====== GIVEN RECORDS ======

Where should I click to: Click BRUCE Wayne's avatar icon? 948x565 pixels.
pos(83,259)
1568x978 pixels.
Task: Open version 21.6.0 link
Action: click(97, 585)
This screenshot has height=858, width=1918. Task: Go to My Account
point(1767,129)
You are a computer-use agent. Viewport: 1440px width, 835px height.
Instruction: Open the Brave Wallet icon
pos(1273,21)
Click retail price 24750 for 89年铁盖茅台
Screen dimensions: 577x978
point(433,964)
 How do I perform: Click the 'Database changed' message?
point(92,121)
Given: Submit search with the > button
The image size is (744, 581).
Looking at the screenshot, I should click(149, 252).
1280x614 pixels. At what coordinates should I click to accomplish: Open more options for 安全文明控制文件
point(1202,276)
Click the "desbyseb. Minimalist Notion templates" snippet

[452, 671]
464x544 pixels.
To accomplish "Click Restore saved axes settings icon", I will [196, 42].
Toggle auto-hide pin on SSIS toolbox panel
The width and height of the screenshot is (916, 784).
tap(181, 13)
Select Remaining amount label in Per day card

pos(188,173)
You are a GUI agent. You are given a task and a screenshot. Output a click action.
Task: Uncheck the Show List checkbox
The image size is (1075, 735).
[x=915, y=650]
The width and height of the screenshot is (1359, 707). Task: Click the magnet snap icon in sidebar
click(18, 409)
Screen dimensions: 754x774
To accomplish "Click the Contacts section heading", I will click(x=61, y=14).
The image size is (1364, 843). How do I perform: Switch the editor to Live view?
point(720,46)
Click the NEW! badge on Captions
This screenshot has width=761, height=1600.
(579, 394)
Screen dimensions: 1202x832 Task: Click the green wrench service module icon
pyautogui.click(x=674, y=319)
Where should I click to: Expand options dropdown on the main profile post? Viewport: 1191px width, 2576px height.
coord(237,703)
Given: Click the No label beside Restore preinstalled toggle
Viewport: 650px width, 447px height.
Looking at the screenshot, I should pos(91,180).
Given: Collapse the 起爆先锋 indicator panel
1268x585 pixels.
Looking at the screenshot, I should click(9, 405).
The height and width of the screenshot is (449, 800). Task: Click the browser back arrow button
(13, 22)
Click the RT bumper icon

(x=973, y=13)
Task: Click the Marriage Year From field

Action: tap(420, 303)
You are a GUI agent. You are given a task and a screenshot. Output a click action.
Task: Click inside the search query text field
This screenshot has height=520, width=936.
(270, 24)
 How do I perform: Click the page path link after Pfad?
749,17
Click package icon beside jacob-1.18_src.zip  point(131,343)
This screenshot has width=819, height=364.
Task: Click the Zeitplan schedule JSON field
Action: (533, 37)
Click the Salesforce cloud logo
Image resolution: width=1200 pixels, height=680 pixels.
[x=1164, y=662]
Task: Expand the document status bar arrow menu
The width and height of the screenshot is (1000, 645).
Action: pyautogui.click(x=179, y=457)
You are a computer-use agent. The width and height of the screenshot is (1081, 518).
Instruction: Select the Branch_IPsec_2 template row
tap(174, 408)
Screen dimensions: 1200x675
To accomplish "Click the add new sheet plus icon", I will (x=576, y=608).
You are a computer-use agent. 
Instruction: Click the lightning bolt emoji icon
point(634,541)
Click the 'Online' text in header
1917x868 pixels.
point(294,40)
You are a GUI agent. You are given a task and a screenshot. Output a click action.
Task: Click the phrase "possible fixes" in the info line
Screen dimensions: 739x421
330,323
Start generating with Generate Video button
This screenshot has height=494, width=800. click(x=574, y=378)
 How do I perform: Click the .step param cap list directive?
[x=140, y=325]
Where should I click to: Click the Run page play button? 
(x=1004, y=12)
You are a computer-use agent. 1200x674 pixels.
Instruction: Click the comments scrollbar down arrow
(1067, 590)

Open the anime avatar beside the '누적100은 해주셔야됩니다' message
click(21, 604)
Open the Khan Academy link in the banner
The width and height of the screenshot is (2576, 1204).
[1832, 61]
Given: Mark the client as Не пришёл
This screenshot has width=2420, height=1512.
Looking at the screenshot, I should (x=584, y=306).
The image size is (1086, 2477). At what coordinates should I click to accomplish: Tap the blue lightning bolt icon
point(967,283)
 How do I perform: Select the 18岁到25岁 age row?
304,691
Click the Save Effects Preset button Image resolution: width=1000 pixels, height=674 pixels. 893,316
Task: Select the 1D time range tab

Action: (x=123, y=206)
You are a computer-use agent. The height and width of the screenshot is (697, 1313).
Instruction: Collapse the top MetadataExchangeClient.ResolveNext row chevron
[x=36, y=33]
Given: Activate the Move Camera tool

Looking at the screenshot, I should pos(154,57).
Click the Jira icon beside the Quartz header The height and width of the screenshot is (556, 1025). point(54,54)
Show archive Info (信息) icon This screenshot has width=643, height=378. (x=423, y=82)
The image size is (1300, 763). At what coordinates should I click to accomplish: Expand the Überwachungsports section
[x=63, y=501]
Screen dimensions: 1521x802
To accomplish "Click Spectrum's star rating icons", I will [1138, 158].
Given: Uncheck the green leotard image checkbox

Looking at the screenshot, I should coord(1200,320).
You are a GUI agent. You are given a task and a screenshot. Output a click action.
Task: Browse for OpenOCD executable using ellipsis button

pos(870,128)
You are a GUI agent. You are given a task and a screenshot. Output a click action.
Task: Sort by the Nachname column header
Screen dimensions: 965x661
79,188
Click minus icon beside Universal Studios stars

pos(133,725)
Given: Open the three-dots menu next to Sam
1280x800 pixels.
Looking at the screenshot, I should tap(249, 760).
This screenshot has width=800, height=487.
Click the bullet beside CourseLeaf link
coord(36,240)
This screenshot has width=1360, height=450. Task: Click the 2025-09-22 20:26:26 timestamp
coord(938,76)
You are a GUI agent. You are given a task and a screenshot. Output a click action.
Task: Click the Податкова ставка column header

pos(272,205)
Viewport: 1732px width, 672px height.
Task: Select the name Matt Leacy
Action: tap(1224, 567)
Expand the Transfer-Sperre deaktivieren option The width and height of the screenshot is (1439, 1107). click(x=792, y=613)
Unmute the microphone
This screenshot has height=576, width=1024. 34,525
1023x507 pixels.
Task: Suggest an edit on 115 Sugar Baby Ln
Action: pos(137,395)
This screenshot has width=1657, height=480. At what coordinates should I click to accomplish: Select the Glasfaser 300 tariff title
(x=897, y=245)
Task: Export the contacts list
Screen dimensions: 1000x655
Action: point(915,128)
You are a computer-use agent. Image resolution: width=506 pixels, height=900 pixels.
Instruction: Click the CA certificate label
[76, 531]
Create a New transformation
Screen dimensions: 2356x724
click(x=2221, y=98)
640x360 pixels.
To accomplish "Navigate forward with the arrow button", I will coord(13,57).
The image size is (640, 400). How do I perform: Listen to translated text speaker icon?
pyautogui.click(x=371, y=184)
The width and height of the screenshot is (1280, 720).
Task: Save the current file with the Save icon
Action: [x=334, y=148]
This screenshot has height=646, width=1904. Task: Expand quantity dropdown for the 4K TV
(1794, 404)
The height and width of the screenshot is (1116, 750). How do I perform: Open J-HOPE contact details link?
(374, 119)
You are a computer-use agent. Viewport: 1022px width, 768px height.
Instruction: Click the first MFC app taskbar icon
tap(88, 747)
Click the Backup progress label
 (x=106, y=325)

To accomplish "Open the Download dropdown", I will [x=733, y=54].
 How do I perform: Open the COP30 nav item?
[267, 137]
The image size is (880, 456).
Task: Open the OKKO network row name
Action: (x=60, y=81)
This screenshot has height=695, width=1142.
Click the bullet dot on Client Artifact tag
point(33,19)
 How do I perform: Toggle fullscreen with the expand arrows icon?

======

Wherever a line in the records contains the word "panel", copy that line.

Toggle auto-hide pin on SSIS toolbox panel
Given: Collapse the 起爆先锋 indicator panel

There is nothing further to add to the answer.